Eighteen years later, having partnered with Central American University to build an impressive array of employee programs ranging from childcare to free meal programs, Bolaños believes the approach he’s taking at the LCA factory, located near the capital of San Salvador, is winning a war against crime, poverty and hopelessness. “When we opened our factory here, I think people thought we were crazy to want to try to rehabilitate gang members, or offer our workers a childcare center, or special living accommodations for handicapped workers,” Bolaños says. However, the steps League has taken have brought great results.
Ironically, with over 15 percent of the workforce now comprised of rehabilitated gang members, it’s served to make the work community safer, and once stabilized, Bolaños encourages self-improvement. Surprisingly, rather than recoup their investment in training life-long employees, the workers at LCA are instead encouraged to pursue careers outside of the company with more earning potential — or even to start their own businesses.
Workers learn English every day while the worker-owned and established Co-op operates as a savings and loan for employees who previously might have fallen prey to loan sharks. There is also the option of further education, subsidized by the company, with expanding degree programs, including subjects in biomedical, mechanical and electronics engineering. “Everybody here has to have a purpose for their life,” Bolaños maintains, “and we feel we can be a channel for their success.”
It’s an employee model that impresses Barnes & Noble College’s Vice President and Chief Merchandising Officer, Joel Friedman, and has enabled League to be the exclusive suppliers of the company’s Red Shirt proprietary brand. “How our partners treat their employees is something that has always been very important to us — and what’s particularly remarkable about League is that as they help their workers to become more productive citizens, allowing them to move up in society. League can then go back into the community to rehire for those positions to help even more members of the community,” he says.
Bolaños is particularly proud of the difference he sees in children, who would have previously been recruits for one of El Salvador’s notorious gangs. “When you can go to them and say that when you finish school, you’ll have a job with us and access to college — what happens is the whole community is transformed,” he says. Bolaños gives the example of a local school, which now has zero student dropouts, and whose pupils now feel they have a future. When he is asked what these enlightened employee practices do for a company like League, Bolaños says this, “We get our production out on time, our employees now have hope and it becomes more like a family.” He also says that while having an impact at a local level, what League is doing is also helping to develop the country as a whole. “They win — absolutely,” Friedman says. “Their employees benefit — and we benefit with the kind of quality merchandise we can stock in our bookstores and offer to our students.
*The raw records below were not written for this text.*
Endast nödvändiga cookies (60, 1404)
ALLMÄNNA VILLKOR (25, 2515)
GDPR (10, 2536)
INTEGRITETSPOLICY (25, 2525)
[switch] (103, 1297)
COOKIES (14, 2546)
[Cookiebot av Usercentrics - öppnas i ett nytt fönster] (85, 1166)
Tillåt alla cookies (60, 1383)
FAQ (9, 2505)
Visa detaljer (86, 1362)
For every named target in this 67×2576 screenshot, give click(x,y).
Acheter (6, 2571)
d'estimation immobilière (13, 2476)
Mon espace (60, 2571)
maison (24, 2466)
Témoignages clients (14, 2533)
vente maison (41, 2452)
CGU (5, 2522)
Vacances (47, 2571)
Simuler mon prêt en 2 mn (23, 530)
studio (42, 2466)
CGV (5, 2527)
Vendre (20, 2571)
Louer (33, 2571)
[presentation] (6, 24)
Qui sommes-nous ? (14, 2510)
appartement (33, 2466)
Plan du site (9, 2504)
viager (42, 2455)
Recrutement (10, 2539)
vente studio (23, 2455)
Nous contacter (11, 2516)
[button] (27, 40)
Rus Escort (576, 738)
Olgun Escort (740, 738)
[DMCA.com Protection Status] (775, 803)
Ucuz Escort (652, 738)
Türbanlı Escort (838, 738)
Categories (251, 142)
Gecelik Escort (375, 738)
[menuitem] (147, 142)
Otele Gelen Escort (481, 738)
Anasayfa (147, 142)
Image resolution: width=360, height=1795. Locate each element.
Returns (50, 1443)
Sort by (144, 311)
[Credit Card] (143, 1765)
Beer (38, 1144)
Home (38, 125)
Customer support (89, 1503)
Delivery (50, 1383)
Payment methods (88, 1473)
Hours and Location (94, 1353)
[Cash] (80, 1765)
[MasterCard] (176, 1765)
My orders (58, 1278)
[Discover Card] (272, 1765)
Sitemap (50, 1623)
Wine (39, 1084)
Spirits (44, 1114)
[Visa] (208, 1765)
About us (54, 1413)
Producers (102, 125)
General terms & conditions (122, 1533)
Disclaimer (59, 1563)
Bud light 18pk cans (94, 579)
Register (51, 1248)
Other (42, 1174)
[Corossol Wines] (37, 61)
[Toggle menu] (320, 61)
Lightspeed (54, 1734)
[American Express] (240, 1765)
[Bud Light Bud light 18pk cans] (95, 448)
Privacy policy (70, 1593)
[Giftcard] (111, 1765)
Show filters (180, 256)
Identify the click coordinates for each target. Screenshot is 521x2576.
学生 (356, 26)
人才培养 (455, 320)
It may very well be a humanitarian model, but it works on every level,” he says.
With merchandise now in over 1,600 schools, and manufacturing out of two production centers, League has come a long way from that Philadelphia basement, but it’s been more than just a business success story. The company has recently been presented with the U.S. Secretary of State’s Award for Corporate Excellence-El Salvador, the FIRST Award for Responsible Capitalism for educational and hiring programs, as well as by the Financial Times ArcelorMittal Boldness in Business Award for corporate responsibility/environment. “They’re open and unafraid to try new things,” Friedman says, “and that resonates with our students. We have a whole new generation on our college campuses who are continuing to expand their interest in social issues. For them, giving back is critical — and I just don’t see that going away anytime soon. If anything, it will become more and more powerful,” he says.